THE PROBLEM
List each line of the data below that contains the word "width". Case matters.

-- start --

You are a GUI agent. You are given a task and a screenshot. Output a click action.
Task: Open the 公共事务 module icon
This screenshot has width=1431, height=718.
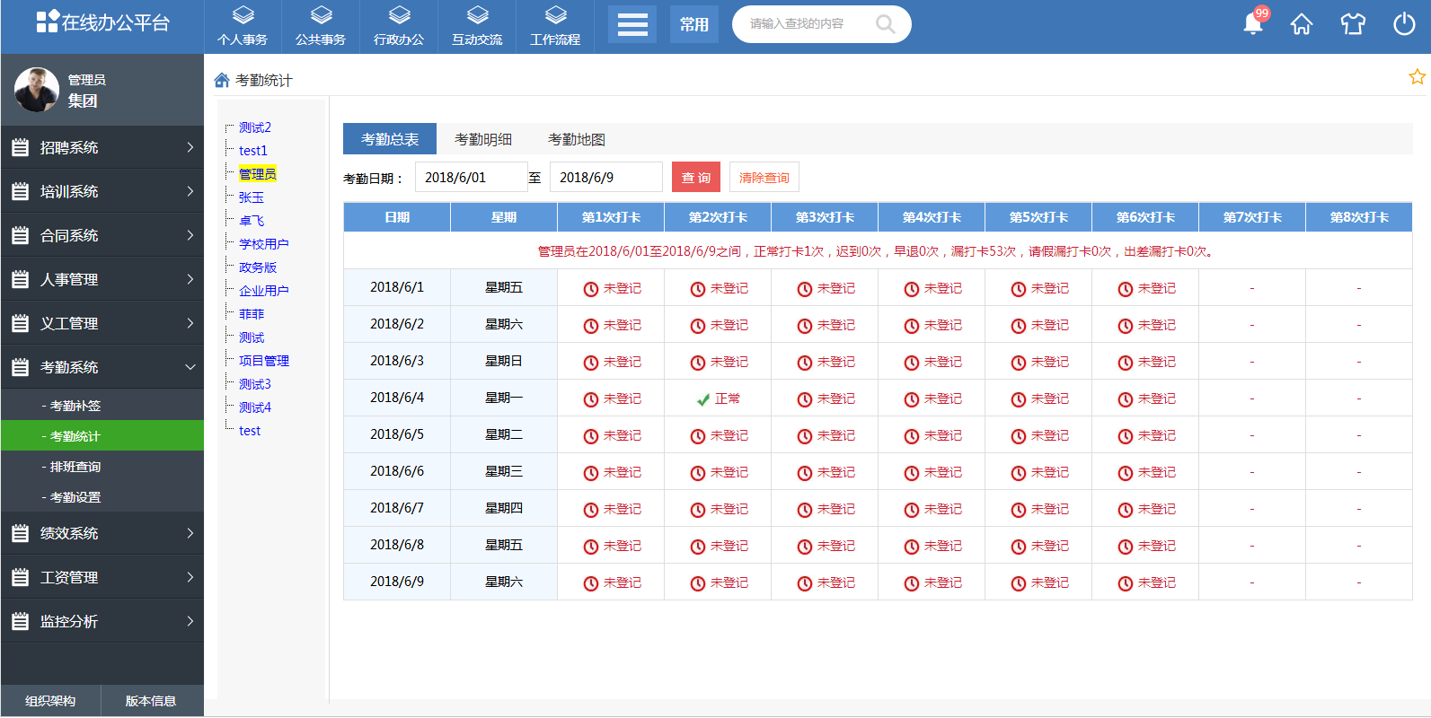coord(320,25)

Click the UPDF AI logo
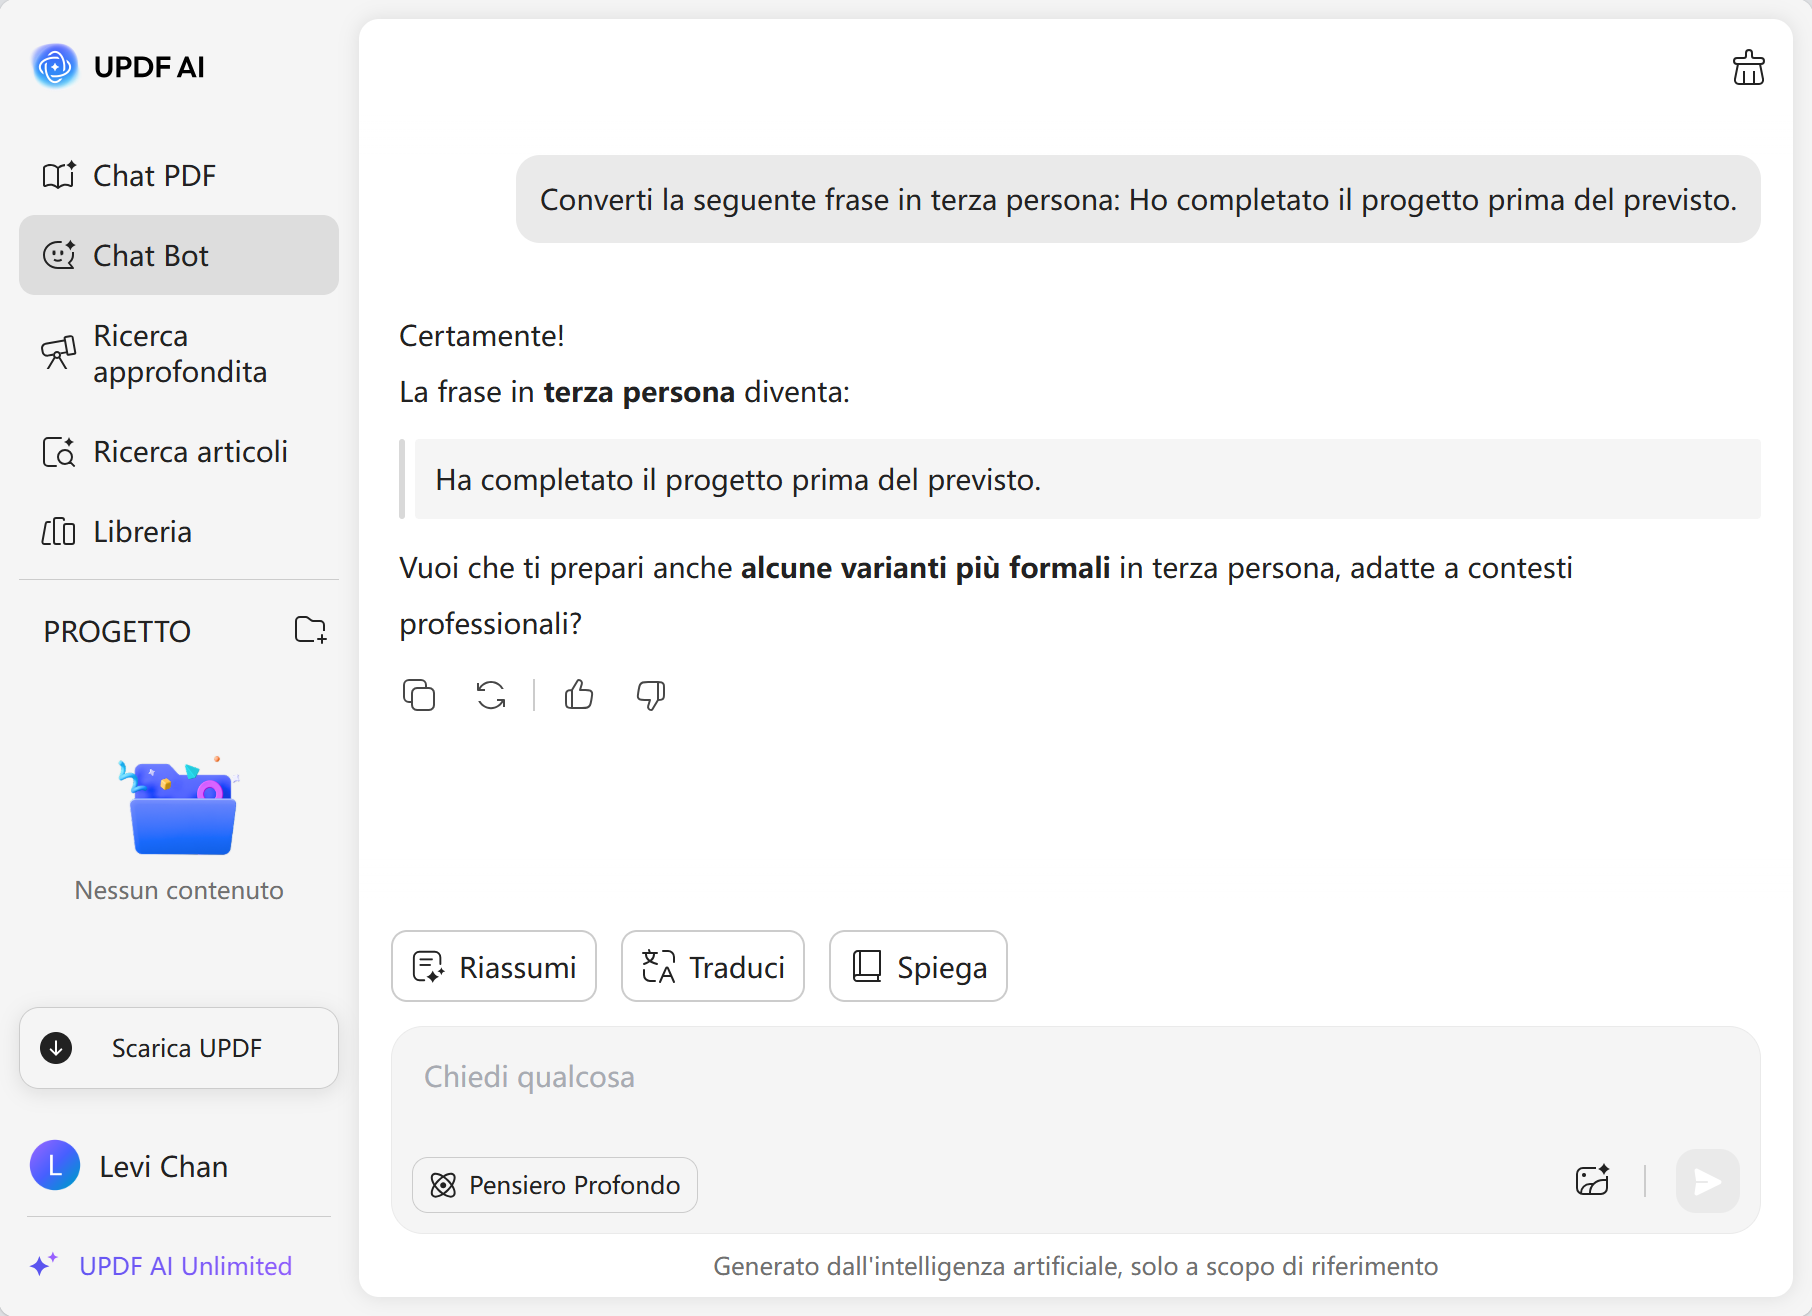tap(55, 67)
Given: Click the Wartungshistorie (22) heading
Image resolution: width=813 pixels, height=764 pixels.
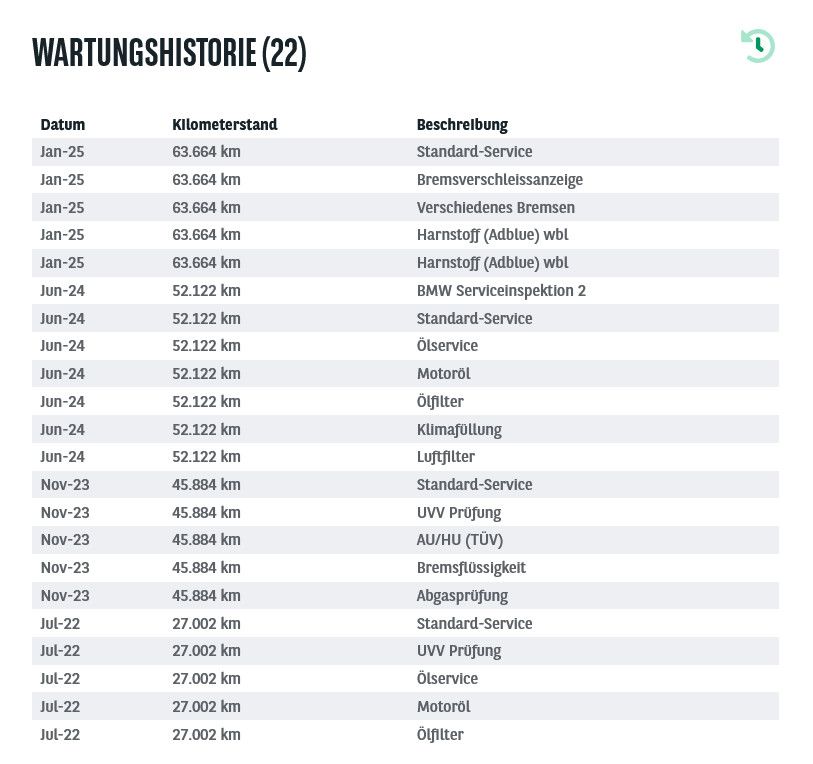Looking at the screenshot, I should click(169, 53).
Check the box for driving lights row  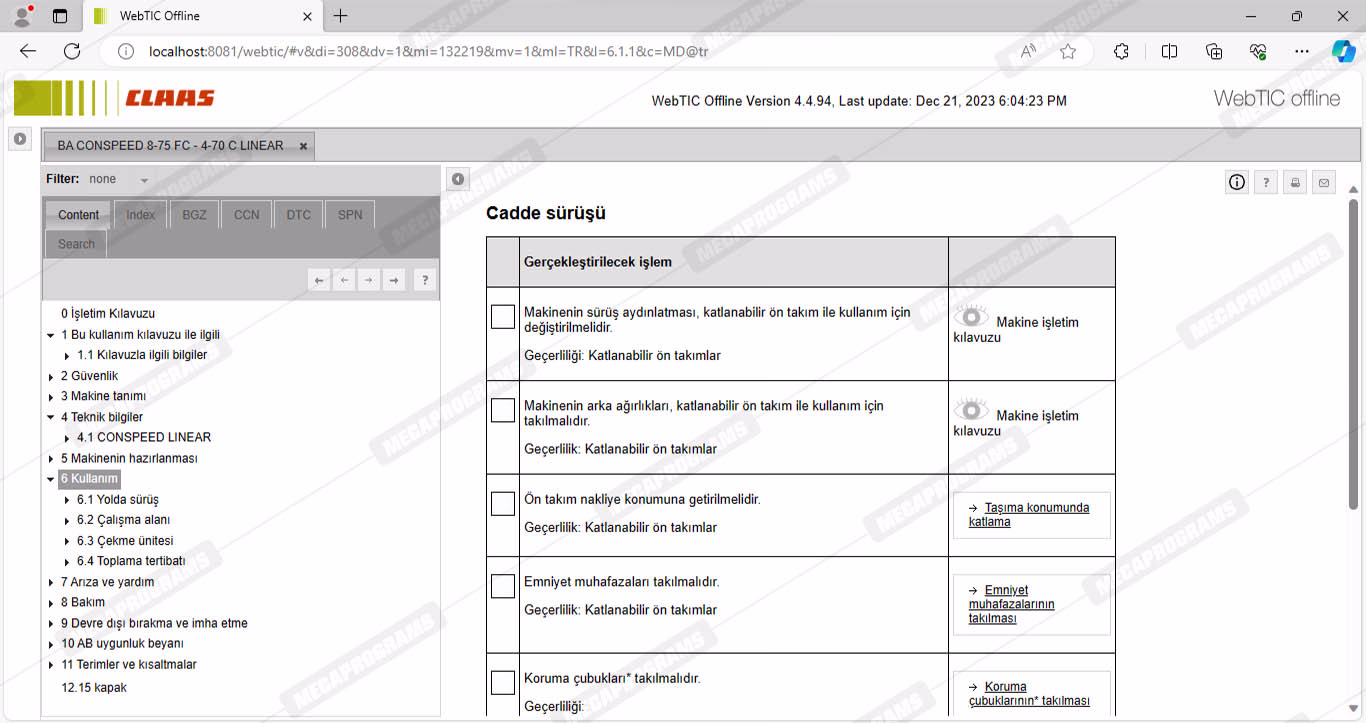(503, 316)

-- end --

WRITTEN REPLY
This screenshot has width=1431, height=718.
Image resolution: width=813 pixels, height=764 pixels.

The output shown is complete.